**** Page excerpt ****

In March 2013, data on 48,000 computers was deleted in three banks and two television stations in South Korea. The attack caused a staggering $750 million in damages and was attributed to North Korea. A similar attack happened in February 2014 that affected the Las Vegas Sands Corporation. According to Bloomberg, “PCs and servers were shutting down in a cascading IT catastrophe, with many of their hard drives wiped clean. The company’s technical staff had never seen anything like it.” The United States has now attributed that attack to Iran.

For cyberattacks crafted and executed by state actors, difficulty in attribution makes retaliation difficult. Attribution, or determining the perpetrator behind a cyberattack, is often not possible by forensics and pattern analysis but only from intelligence. Even when intelligence is available, nations are often reluctant to publicly reveal it and endanger their sources, giving the attacker plausible deniability.

This paradigm may have changed in the Sony attack. The FBI attributed the attack relatively quickly and several U.S. officials publically discussed some of the technical methods used in the attribution process. A few days after the FBI announcement, President Obama sent a clear message saying North Korea “caused a lot of damage” and the United States “will respond proportionally.” According to the NSA Director Admiral Michael Rogers, “the entire world was watching” how the “United States as a nation [is] going to respond to this.”

The response didn’t take long to come. In the days after the Sony incident, North Korea’s Internet connection was knocked offline and the North Korean government blamed the United States. A few days later, the White House announced a series of sanctions for North Korea, stating they were a direct “response to North Korea’s attack against Sony.” The White House made sure to indicate that the sanctions were only “the first aspect” of its response.

**** Information provided ****

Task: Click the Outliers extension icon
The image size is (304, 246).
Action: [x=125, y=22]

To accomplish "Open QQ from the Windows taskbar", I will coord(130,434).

****

### Directive
Return the passage on cyberattacks and attribution in full, word for word, with nothing changed.

### The result
In March 2013, data on 48,000 computers was deleted in three banks and two television stations in South Korea. The attack caused a staggering $750 million in damages and was attributed to North Korea. A similar attack happened in February 2014 that affected the Las Vegas Sands Corporation. According to Bloomberg, “PCs and servers were shutting down in a cascading IT catastrophe, with many of their hard drives wiped clean. The company’s technical staff had never seen anything like it.” The United States has now attributed that attack to Iran.

For cyberattacks crafted and executed by state actors, difficulty in attribution makes retaliation difficult. Attribution, or determining the perpetrator behind a cyberattack, is often not possible by forensics and pattern analysis but only from intelligence. Even when intelligence is available, nations are often reluctant to publicly reveal it and endanger their sources, giving the attacker plausible deniability.

This paradigm may have changed in the Sony attack. The FBI attributed the attack relatively quickly and several U.S. officials publically discussed some of the technical methods used in the attribution process. A few days after the FBI announcement, President Obama sent a clear message saying North Korea “caused a lot of damage” and the United States “will respond proportionally.” According to the NSA Director Admiral Michael Rogers, “the entire world was watching” how the “United States as a nation [is] going to respond to this.”

The response didn’t take long to come. In the days after the Sony incident, North Korea’s Internet connection was knocked offline and the North Korean government blamed the United States. A few days later, the White House announced a series of sanctions for North Korea, stating they were a direct “response to North Korea’s attack against Sony.” The White House made sure to indicate that the sanctions were only “the first aspect” of its response.